NO156682B - TRAILER BRAKING INSTALLATION FOR SKINNY VEHICLES. - Google Patents

Abstract

1. Driver operated brake installation with at least one driver's cabin (I, II) for a railway vehicle with an electro-pneumatic brake system, including in one operation section an electro-pneumatic closing valve (23), an electro-pneumatic release valve (24) and an electro-pneumatic brake-valve (25) and in each driver's cabin (I, II) a first driver's valve control unit (1) with an electro-mechanical control-unit (17) for the electro-pneumatic indirectly acting normal operation and a second driver's valve for the directly acting shunting operation and including a pneumatic switch-over device (40) provided with connecting pipes for switching to emergency operation, characterised in that the first driver's valve control unit (1) additionally to the electro-mechanical control unit (17) contains a pneumatic release valve (51) and a pneumatic brake valve (53) and that the brake installation is pneumatically connected through the pneumatic switch-over device (40) and its connecting pipes in normal operation to the electro-pneumatic closing valve (23), release valve (24) and brake valve (25) and in emergency operation to the pneumatic release valve (51) and brake valve (53).

Description

The invention relates to a driver's brake system with at least one driver's seat for a rail vehicle with an electropneumatic brake system containing in a working part, respectively, an electropneumatic shut-off, release and brake valve and per driver's seat, a first driver's valve control part with an electromechanical control part for the electropneumatic indirect-acting normal driving mode and a second driving valve for the direct-acting shunting operation, as well as a pneumatic switch with connection lines for switching to emergency driving mode.

From practice, it is known that the driver's brake system has one or two steering parts at each driver's seat and a working part in the engine room. During normal driving, i.e. with the automatic brake in operation, the control commands are transmitted electrically from a first pilot valve for braking and release. In addition, for shunting operations, a second driver's valve is used each time. driver's seat. With this shunting brake, also referred to as a direct brake, the transfer takes place pneumatically. If the control part-working part of the connection falls out, e.g. due to a defect in the electrical transmission, emergency driving is required.
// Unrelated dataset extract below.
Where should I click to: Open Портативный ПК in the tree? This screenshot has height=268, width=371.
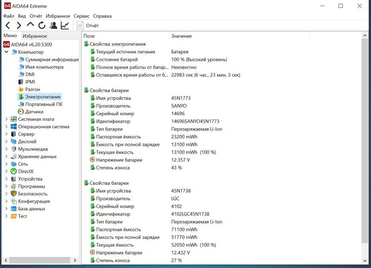(x=44, y=104)

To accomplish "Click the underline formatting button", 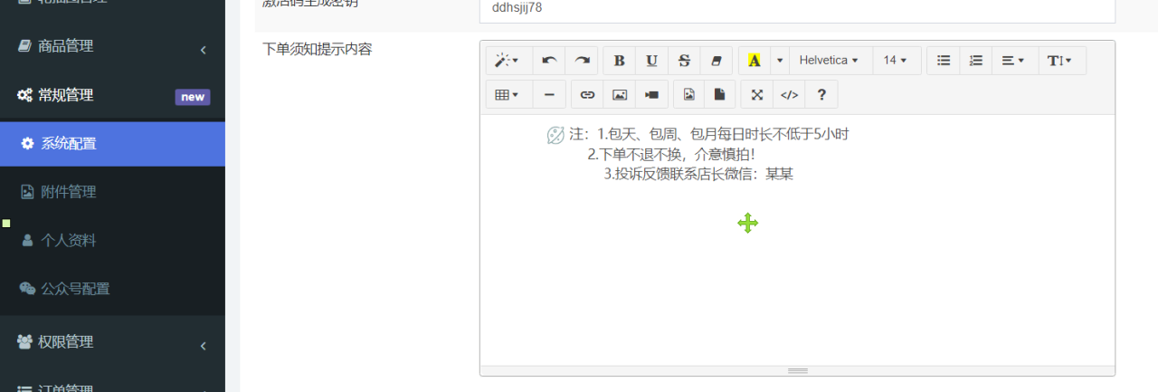I will (651, 61).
According to DE-A-28 45 311, which corresponds to a system corresponding to the preamble in claim 1, for electrically controlled braking and release, i.e. for normal driving, an electropneumatic, indirectly acting braking system is operated with a not shown first pilot valve per driver's seat. For shunting operation, i.e. for direct braking and release, an additional valve must be operated. Emergency operation is established, as the change-over valves and a shut-off valve are switched with an operating device, so that now the pressure in the main air line and thereby the indirect brake is controlled by means of an additional brake valve. This eliminates direct braking for shunting operation and the driver must switch from the first driver's valve (electrical system) to an additional brake valve for emergency operation.

The task of the invention is to design a driver-braking system according to the introduction in claim 1, so that emergency driving can also be carried out by acting on the direct brake.

According to the invention, this is achieved by the features that appear in the characteristic in claim 1.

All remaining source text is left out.